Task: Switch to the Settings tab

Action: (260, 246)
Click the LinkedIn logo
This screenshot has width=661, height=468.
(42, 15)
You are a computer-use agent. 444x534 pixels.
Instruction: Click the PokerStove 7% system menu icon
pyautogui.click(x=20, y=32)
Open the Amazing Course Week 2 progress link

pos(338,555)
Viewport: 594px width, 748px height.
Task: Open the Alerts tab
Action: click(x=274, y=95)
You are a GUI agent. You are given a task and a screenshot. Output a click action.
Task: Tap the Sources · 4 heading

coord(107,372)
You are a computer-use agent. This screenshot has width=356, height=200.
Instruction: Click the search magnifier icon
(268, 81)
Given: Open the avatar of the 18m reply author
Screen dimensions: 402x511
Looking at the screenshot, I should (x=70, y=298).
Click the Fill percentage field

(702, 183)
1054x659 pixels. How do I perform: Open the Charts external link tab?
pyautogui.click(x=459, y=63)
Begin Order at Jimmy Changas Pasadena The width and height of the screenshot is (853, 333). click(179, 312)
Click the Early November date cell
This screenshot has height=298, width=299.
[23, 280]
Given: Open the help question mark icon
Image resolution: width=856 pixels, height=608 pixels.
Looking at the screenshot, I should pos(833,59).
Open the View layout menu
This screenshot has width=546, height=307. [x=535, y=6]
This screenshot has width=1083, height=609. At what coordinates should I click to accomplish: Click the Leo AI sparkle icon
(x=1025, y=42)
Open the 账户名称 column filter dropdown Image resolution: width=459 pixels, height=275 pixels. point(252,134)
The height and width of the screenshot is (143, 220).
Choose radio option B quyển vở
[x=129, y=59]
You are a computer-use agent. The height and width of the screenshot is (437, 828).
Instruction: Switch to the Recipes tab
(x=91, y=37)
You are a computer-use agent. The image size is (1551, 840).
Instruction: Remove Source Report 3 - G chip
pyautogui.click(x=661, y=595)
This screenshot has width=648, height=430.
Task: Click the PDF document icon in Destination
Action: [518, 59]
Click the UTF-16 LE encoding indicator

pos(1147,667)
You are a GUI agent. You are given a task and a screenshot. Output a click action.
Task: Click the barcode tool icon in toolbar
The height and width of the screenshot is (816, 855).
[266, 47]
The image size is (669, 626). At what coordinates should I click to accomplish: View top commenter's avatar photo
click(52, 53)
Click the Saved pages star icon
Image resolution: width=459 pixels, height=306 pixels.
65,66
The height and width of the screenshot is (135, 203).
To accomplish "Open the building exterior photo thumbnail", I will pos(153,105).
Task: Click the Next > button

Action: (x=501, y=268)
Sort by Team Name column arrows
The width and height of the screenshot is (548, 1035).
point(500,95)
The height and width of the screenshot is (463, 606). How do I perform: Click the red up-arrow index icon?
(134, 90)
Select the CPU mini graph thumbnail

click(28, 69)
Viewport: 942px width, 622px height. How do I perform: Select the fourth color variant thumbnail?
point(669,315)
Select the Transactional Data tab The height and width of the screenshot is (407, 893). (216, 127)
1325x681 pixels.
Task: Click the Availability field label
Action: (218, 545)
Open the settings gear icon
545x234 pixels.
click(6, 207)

┄┄┄┄┄┄┄┄┄┄

## What you will do
Change every "Instruction" in the rows above to "Goal" and leave everything else unchanged.

## Answer to this problem
Task: Switch to the Settings tab

Action: (260, 246)
Click the LinkedIn logo
This screenshot has width=661, height=468.
(42, 15)
You are a computer-use agent. 444x534 pixels.
Goal: Click the PokerStove 7% system menu icon
pyautogui.click(x=20, y=32)
Open the Amazing Course Week 2 progress link

pos(338,555)
Viewport: 594px width, 748px height.
Task: Open the Alerts tab
Action: click(x=274, y=95)
You are a GUI agent. You are given a task and a screenshot. Output a click action.
Task: Tap the Sources · 4 heading

coord(107,372)
You are a computer-use agent. This screenshot has width=356, height=200.
Goal: Click the search magnifier icon
(268, 81)
Given: Open the avatar of the 18m reply author
Screen dimensions: 402x511
Looking at the screenshot, I should (x=70, y=298).
Click the Fill percentage field

(702, 183)
1054x659 pixels. How do I perform: Open the Charts external link tab?
pyautogui.click(x=459, y=63)
Begin Order at Jimmy Changas Pasadena The width and height of the screenshot is (853, 333). click(179, 312)
Click the Early November date cell
This screenshot has height=298, width=299.
[23, 280]
Given: Open the help question mark icon
Image resolution: width=856 pixels, height=608 pixels.
Looking at the screenshot, I should pos(833,59).
Open the View layout menu
This screenshot has width=546, height=307. [x=535, y=6]
This screenshot has width=1083, height=609. At what coordinates should I click to accomplish: Click the Leo AI sparkle icon
(x=1025, y=42)
Open the 账户名称 column filter dropdown Image resolution: width=459 pixels, height=275 pixels. point(252,134)
The height and width of the screenshot is (143, 220).
Choose radio option B quyển vở
[x=129, y=59]
You are a computer-use agent. The height and width of the screenshot is (437, 828).
Goal: Switch to the Recipes tab
(x=91, y=37)
You are a computer-use agent. The image size is (1551, 840).
Goal: Remove Source Report 3 - G chip
pyautogui.click(x=661, y=595)
This screenshot has width=648, height=430.
Task: Click the PDF document icon in Destination
Action: [518, 59]
Click the UTF-16 LE encoding indicator

pos(1147,667)
You are a GUI agent. You are given a task and a screenshot. Output a click action.
Task: Click the barcode tool icon in toolbar
The height and width of the screenshot is (816, 855).
[266, 47]
The image size is (669, 626). At what coordinates should I click to accomplish: View top commenter's avatar photo
click(52, 53)
Click the Saved pages star icon
Image resolution: width=459 pixels, height=306 pixels.
65,66
The height and width of the screenshot is (135, 203).
To accomplish "Open the building exterior photo thumbnail", I will pos(153,105).
Task: Click the Next > button

Action: (x=501, y=268)
Sort by Team Name column arrows
The width and height of the screenshot is (548, 1035).
point(500,95)
The height and width of the screenshot is (463, 606). How do I perform: Click the red up-arrow index icon?
(134, 90)
Select the CPU mini graph thumbnail

click(28, 69)
Viewport: 942px width, 622px height. How do I perform: Select the fourth color variant thumbnail?
point(669,315)
Select the Transactional Data tab The height and width of the screenshot is (407, 893). (216, 127)
1325x681 pixels.
Task: Click the Availability field label
Action: (218, 545)
Open the settings gear icon
545x234 pixels.
click(6, 207)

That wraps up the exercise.